Copy out the data line by line exactly, from its start to the line bearing "Task: Select the Cable TV activity title", inclusive.
══ Task material ══
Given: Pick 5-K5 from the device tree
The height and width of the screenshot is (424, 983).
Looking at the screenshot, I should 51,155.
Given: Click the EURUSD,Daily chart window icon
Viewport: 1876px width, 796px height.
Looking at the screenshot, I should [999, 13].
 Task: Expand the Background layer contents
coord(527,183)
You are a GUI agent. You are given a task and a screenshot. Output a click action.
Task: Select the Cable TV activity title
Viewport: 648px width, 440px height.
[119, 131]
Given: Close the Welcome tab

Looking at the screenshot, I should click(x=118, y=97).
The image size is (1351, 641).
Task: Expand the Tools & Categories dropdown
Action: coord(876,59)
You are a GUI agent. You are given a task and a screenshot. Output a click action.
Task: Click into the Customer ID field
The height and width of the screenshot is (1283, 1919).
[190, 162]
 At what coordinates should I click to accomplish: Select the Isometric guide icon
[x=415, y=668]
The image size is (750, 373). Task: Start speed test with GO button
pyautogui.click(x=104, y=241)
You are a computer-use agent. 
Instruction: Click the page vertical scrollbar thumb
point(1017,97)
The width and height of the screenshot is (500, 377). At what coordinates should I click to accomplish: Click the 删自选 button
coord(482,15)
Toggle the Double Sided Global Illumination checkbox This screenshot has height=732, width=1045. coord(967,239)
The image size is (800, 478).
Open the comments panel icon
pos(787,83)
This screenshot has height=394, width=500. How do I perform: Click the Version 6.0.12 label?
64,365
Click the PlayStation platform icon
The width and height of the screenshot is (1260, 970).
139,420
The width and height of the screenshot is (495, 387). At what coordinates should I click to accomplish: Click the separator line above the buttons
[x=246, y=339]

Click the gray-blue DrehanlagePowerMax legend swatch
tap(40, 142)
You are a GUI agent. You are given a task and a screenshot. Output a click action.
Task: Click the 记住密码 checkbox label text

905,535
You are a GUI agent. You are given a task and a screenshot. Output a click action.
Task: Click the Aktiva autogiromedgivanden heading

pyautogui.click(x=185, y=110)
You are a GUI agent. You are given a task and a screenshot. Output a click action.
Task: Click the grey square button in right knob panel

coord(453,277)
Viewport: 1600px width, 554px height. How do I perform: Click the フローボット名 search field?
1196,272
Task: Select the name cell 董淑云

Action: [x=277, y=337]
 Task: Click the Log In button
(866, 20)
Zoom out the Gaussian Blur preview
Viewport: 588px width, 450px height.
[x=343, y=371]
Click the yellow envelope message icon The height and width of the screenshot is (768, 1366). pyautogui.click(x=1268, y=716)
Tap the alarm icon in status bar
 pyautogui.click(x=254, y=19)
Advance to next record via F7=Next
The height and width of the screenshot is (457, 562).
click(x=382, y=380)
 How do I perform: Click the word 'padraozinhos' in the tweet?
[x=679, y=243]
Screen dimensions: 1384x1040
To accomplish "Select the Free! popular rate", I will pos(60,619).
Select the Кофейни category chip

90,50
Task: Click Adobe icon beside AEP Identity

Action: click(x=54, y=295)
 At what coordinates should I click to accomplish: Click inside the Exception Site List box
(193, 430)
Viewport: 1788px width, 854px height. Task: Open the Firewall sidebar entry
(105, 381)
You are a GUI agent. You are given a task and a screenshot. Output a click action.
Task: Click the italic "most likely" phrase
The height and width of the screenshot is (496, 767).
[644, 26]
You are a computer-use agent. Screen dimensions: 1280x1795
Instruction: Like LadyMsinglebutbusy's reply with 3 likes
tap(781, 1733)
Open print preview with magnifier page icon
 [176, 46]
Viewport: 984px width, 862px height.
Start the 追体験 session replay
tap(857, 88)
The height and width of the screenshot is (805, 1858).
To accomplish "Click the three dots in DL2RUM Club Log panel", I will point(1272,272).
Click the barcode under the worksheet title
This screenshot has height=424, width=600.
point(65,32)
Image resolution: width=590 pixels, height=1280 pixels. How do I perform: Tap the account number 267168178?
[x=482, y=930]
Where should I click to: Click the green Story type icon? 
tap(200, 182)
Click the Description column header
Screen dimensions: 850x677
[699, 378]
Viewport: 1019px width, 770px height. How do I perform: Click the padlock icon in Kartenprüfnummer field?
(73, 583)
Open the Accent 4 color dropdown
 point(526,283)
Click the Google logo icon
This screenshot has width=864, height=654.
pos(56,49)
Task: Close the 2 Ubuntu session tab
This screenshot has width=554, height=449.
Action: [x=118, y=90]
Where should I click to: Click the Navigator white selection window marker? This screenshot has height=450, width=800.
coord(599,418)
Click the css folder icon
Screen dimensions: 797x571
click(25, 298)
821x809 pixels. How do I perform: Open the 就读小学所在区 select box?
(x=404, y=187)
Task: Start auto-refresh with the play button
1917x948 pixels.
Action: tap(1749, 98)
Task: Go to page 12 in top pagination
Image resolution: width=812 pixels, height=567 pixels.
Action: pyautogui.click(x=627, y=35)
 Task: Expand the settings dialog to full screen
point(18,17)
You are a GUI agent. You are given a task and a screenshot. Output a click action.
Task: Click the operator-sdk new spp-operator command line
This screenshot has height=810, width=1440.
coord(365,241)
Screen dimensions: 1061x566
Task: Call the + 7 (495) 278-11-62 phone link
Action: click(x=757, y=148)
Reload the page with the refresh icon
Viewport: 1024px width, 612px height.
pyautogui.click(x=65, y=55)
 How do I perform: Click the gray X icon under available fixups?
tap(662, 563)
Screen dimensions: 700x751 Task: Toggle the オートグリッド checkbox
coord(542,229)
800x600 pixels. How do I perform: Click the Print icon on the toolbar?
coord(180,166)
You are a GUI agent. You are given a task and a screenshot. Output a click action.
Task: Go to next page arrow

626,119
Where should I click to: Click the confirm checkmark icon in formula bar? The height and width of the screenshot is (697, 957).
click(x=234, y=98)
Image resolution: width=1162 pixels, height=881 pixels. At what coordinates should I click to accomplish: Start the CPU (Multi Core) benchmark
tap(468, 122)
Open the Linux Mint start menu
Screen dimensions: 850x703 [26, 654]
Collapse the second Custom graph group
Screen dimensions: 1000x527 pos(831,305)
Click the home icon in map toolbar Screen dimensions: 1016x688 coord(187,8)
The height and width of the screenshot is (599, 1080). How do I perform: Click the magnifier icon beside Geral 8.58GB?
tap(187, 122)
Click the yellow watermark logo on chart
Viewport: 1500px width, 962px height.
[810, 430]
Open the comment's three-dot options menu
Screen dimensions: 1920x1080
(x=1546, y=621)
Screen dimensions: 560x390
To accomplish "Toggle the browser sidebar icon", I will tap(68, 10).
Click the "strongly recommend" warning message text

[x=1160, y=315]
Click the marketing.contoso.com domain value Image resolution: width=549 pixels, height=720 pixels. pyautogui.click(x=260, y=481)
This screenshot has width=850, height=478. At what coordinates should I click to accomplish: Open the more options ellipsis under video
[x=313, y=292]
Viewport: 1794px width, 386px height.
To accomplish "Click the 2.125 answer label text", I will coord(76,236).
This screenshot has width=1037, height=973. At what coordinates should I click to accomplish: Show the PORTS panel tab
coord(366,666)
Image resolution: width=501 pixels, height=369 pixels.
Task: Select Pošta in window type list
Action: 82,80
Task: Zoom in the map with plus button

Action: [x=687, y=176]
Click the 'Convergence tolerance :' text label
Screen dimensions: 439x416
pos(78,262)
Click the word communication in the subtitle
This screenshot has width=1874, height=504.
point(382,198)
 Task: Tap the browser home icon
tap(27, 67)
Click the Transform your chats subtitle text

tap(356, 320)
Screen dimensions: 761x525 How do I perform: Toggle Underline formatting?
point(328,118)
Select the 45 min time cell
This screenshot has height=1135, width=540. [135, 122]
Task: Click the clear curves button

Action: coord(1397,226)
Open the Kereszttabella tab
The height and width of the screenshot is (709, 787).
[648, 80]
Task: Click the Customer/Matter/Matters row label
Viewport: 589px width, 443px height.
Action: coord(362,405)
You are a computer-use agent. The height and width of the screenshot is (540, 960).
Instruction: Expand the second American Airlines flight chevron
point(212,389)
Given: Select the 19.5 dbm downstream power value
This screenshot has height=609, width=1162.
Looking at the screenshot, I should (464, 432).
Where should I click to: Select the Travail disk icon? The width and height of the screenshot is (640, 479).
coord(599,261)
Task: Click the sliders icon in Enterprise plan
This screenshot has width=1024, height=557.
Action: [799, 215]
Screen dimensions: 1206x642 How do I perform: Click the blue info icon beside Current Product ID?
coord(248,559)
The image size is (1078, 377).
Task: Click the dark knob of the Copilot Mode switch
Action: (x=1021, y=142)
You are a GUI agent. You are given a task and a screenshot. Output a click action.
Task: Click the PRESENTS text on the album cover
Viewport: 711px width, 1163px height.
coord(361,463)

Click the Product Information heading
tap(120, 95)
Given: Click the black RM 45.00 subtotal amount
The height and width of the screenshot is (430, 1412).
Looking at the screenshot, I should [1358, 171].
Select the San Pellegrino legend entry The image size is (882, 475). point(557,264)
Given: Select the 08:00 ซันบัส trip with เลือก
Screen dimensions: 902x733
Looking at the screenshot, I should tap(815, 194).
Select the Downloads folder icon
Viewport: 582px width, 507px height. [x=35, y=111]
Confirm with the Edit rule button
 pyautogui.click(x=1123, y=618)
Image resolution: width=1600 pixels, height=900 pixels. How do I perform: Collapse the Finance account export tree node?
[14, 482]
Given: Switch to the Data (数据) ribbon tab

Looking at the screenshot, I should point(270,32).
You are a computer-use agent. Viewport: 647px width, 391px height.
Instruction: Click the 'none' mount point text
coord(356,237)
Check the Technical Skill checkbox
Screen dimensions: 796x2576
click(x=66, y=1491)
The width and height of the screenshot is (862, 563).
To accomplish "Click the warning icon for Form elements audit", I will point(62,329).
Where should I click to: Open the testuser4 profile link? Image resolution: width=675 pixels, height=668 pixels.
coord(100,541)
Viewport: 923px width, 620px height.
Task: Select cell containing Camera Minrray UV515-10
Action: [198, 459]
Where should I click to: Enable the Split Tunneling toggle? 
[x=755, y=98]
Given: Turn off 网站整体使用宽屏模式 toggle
═══
§ **Answer space**
Given: Pick 5-K5 from the device tree
The height and width of the screenshot is (424, 983).
Looking at the screenshot, I should 51,155.
Given: Click the EURUSD,Daily chart window icon
Viewport: 1876px width, 796px height.
Looking at the screenshot, I should [999, 13].
 Task: Expand the Background layer contents
coord(527,183)
You are a GUI agent. You are given a task and a screenshot. Output a click action.
Task: Select the Cable TV activity title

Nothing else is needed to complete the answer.